Les nuits fauves
Pourquoi les romanciers transforment-ils les puanteurs en parfums ?
Ca sent le fauve. Ca pue, ça fouette, ca cocotte, ça schlingue... le fennec chez la dame du zoo. Et alors ? Beaucoup moins que des pieds d'ados en colonies de vacances , un soir
d'été, après une journée de randonnée.
On a mis sur le compte du zoo de Jeannette les puanteurs qui venaient en fait de l'épandage des vidanges des fosses septiques, dans les champs environnants !
Il ne se passe pas de vie sans salir, sans entamer,
sans user, sans rejeter.
Jeannette me disait : "Laisse-les dire... C'est des enculés. C'est des mange-merdes".
Jeannette ne va pas chercher midi à quatorze-heure. Elle ne se masturbe pas avec des mots compliqués. Pour elle, une verdine, c'est une roulotte ; une gardine, un rideau ; un
réquisit, un tabouret. Elle laisse ces mots aux théoriciens et aux collectionneurs...
Ce qui ne l'empêche pas d'aimer les mots. Elle en a toute une collection de bons, et d'anecdotes qu'elle débite avec son accent de Montrouge.

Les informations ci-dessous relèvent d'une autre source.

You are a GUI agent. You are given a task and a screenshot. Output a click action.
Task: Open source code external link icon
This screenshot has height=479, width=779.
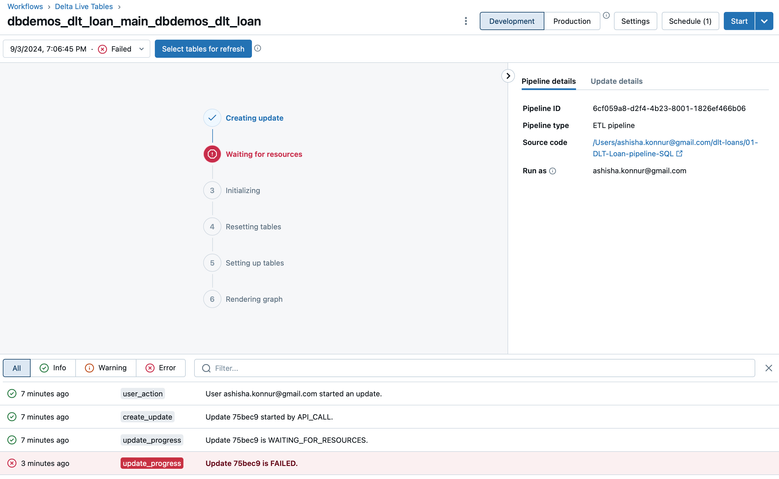(x=680, y=154)
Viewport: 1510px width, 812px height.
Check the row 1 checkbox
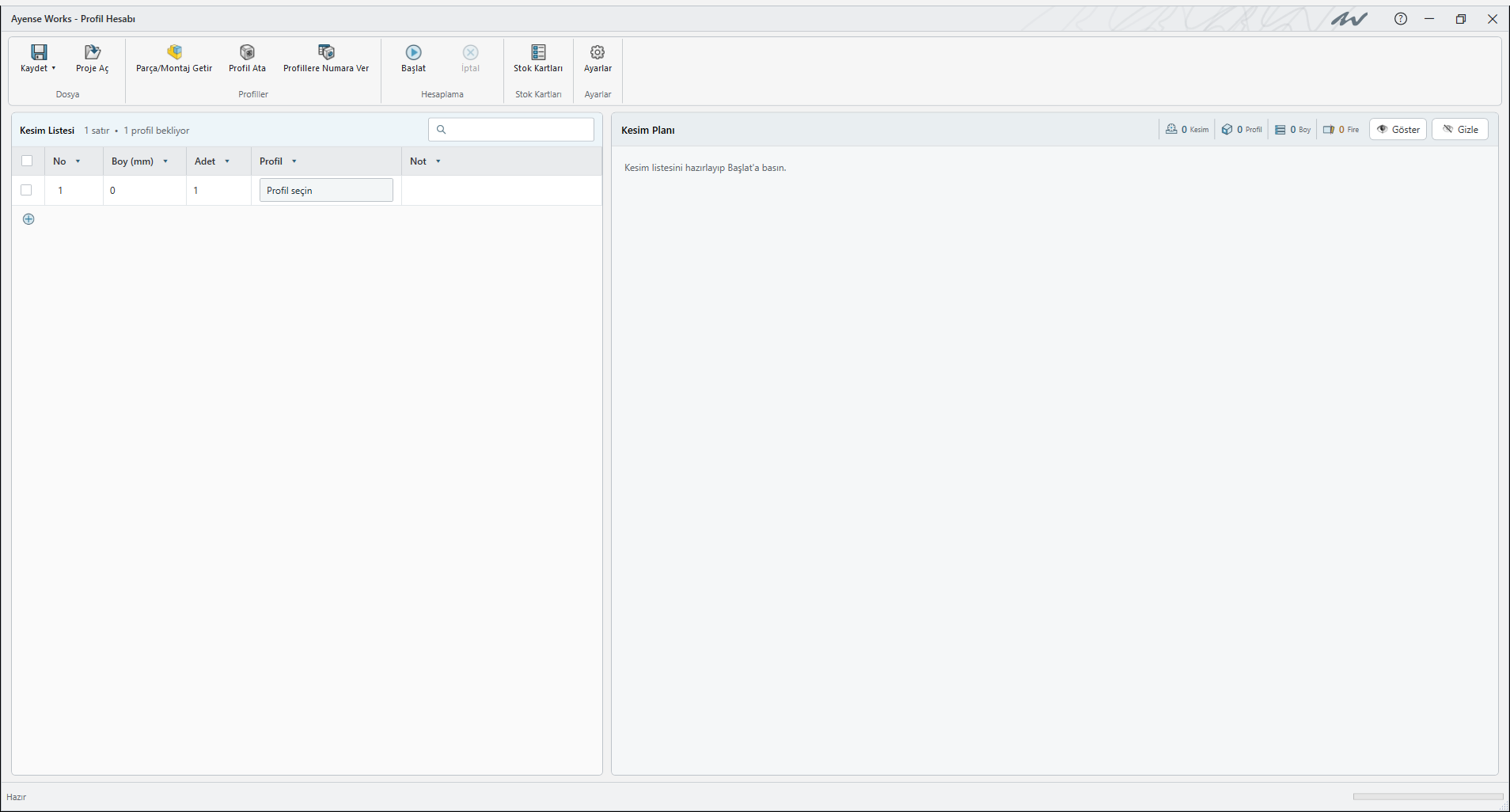(x=27, y=190)
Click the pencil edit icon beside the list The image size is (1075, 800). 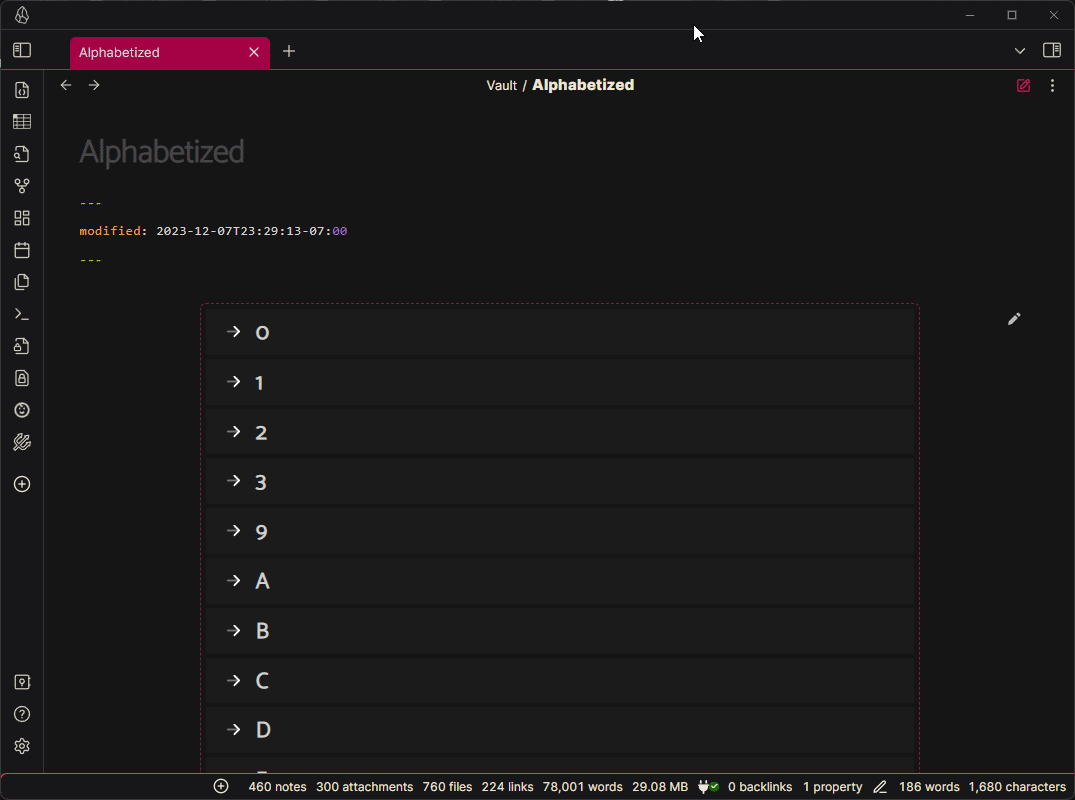pyautogui.click(x=1014, y=319)
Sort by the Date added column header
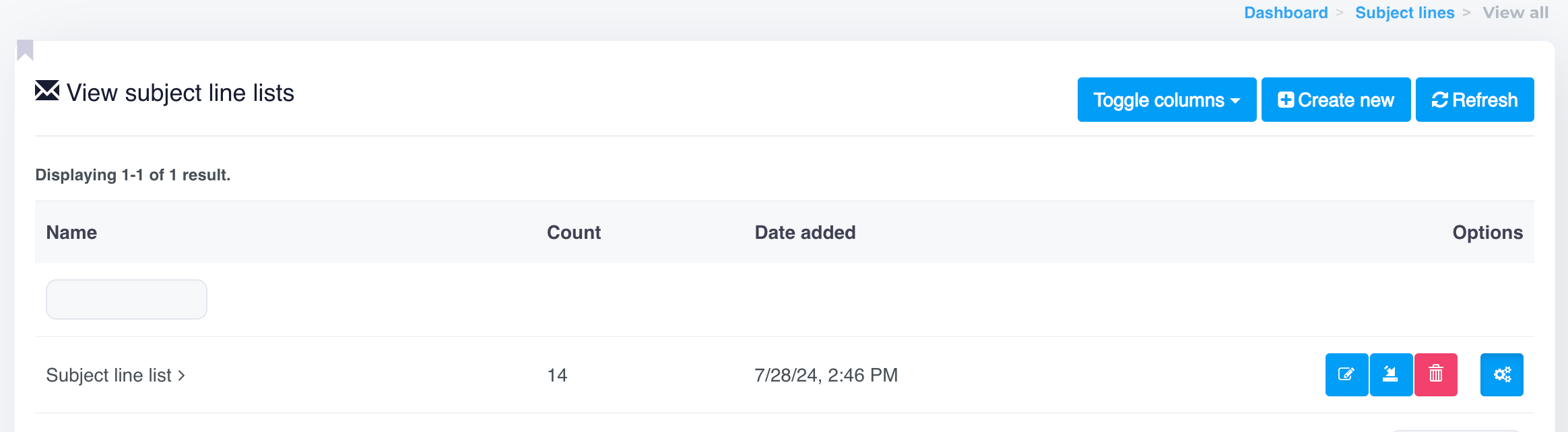The image size is (1568, 432). (805, 232)
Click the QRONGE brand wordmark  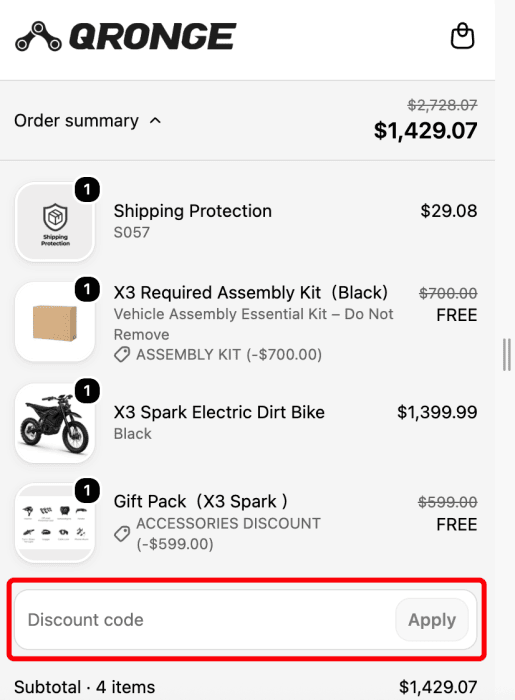pyautogui.click(x=153, y=36)
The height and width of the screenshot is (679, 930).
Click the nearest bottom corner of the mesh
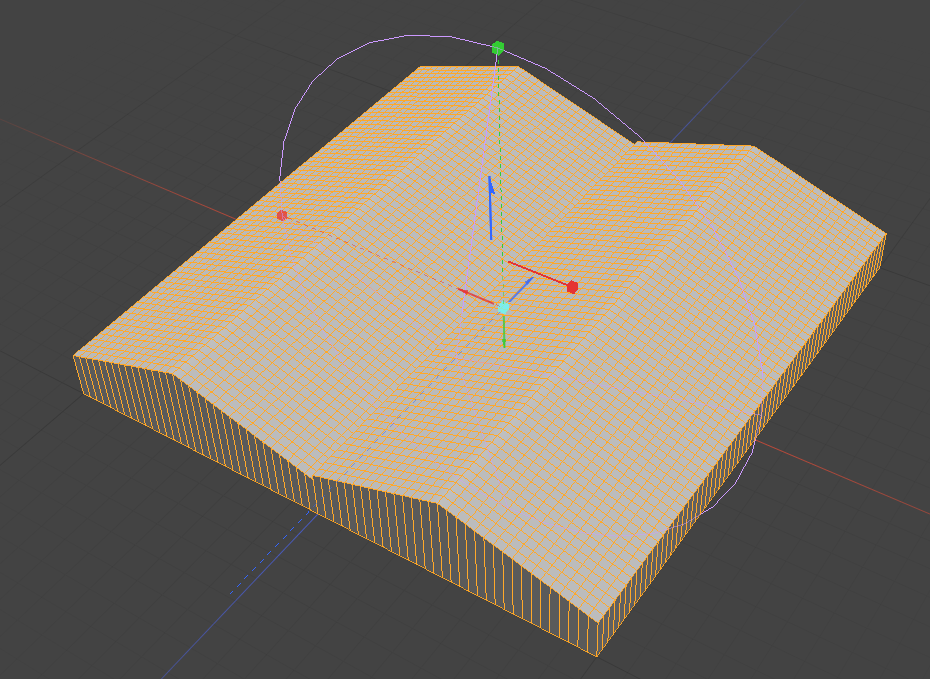click(598, 654)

Elle écoute aussi beaucoup la radio, surtout la nuit. Nous tombons d'accord sur la qualité des "Choses de la Nuit" de Jean-Charles Aschéro, sur France Inter, dans la nuit
du dimanche au lundi. Nous échangeons nos impressions sur "Les enquêtes du commissaire Joubert" et "La fille derrière le paravent".
Jeannette et Tarass, dans "leur" caravane, on servi de visuel à l'affiche de l'exposition de Gilles Favier. Galerie Différence à Toulouse, du 27 avril au 24 mai 1981
"Toute ressemblance ou similitude avec des personnages vivants ou ayant vécu ne serait pas fortuite..."
Dépliant "Le Monde du Cirque de passage aux Mazades" Mairie de Toulouse. Fevrier / Mars 2005.
Ass. "Les Insolites".
Les nuits fauves.
La nuit, tous les chats sont gris. La nuit, toutes les crevettes, même roses, sont grises. Tous les lions aussi sans doute.
Qui n'est pas entré dans l'antre de Jeannette la nuit, a raté un grand moment de sa vie.
Les contes et les légendes autour des forêts ne sont pas des contes et des légendes : Jeannette Mac-Donald a bel et bien joué au tiercé avec Robin des Bois, a recueilli des quantités de "Petits
Poucets", a refait le monde avec l'enchanteur Merlin, a dormi avec "la belle au bois dormant", s'est promenée autour de "la mare au diable".
Les nuits de grand vent, les frondaisons des chênes ondulaient en chantant. Les nuits de pluie promettaient flaques, chantoirs et gadoue. Quand il s'arrêtait de pleuvoir, chez Jeannette, il
pleuvait encore : les arbres s'essoraient. Il pleut toujours sur le mouillé.
Pour les grand froids, Jeannette faisait confiance au poële à gaz ; pour les coupures, les blessures, les entailles occasionnés par son travail, elle se donnait au léchage des plaies par les
chiens : il n'existe pas de meilleur traitement émollient et antiseptique.
Jeannette, blottie dans sa caravane, dans la chaleur animale, allumait une lampe tempête, grillait une cigarette, écoutait la radio : "Tu sais, me disait-elle, il y a des
nouvelles que l'on n'entend que la nuit." La météo de Jacques Kessler, sur France Inter, était confirmée par les bêtes. Les bêtes sont sensibles aux changements de temps, et plus
fiables que les plus sophistiqués des ordinateurs. Les hurlements d'un loup, les rugissements d'un lion deviennent alors des indicateurs, des sémaphores.
Quand il m'arrivait d'embarquer Jeannette, pour une soirée au cirque, je voyais arriver, dans le faisceau de phares, trouant la nuit noire accentuée par les rideaux noirs des arbres, une
apparition fellinienne, une petite lampe de poche en collier. C'était "la petite fille aux allumettes" devenue la vieille dame à la lueur vacillante.